**Directions:** Copy out the data in full and exactly, passing over the pictures.

**Data to process:**
┌────────

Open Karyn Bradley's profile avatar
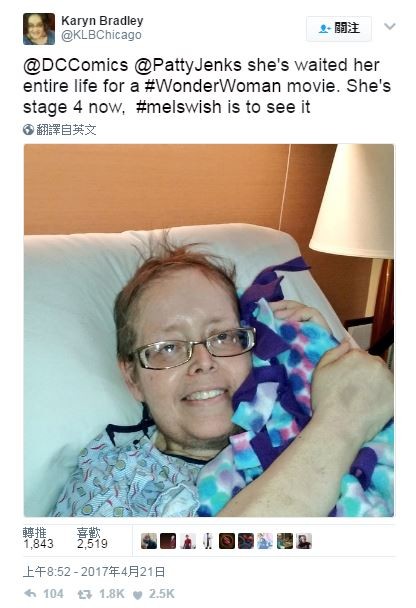416x608 pixels. tap(39, 29)
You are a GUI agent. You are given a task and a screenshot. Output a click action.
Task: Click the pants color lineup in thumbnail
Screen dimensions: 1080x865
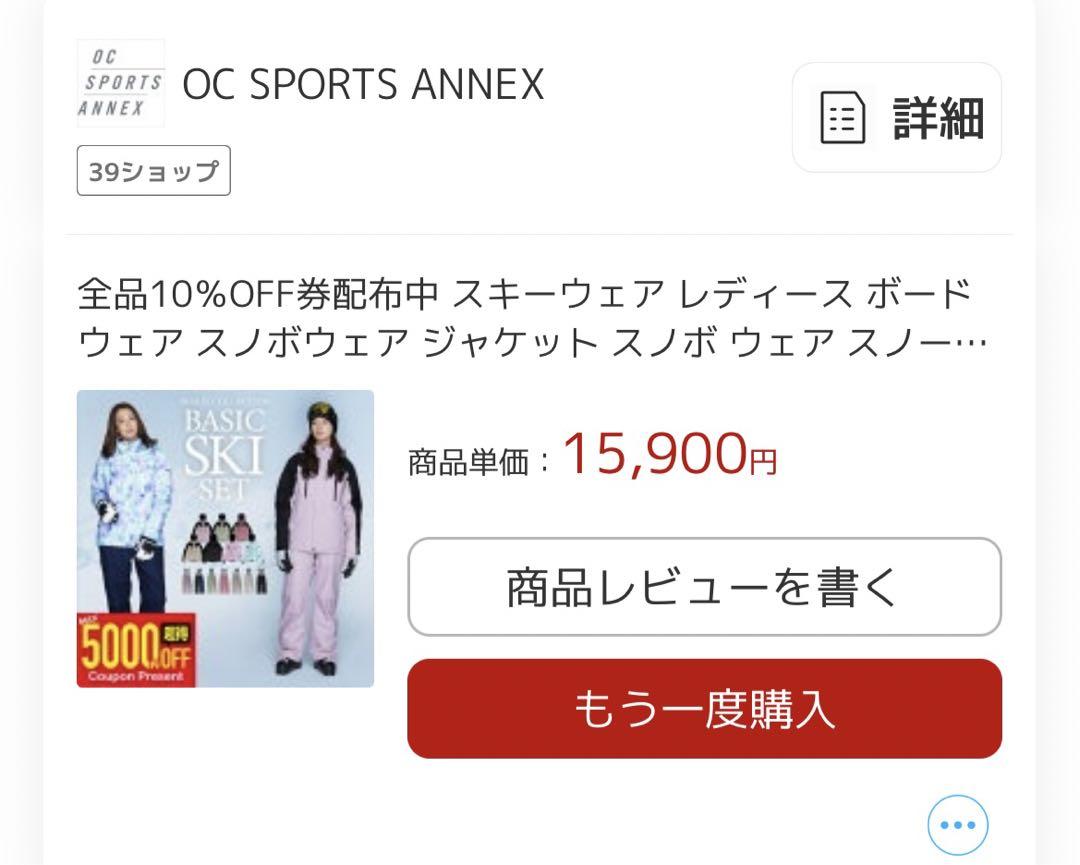pyautogui.click(x=225, y=581)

└────────

**Answer section:**
Open Karyn Bradley's profile avatar
416x608 pixels. tap(39, 29)
You are a GUI agent. You are given a task and a screenshot. Output a click action.
Task: Click the pants color lineup in thumbnail
Screen dimensions: 1080x865
pyautogui.click(x=225, y=581)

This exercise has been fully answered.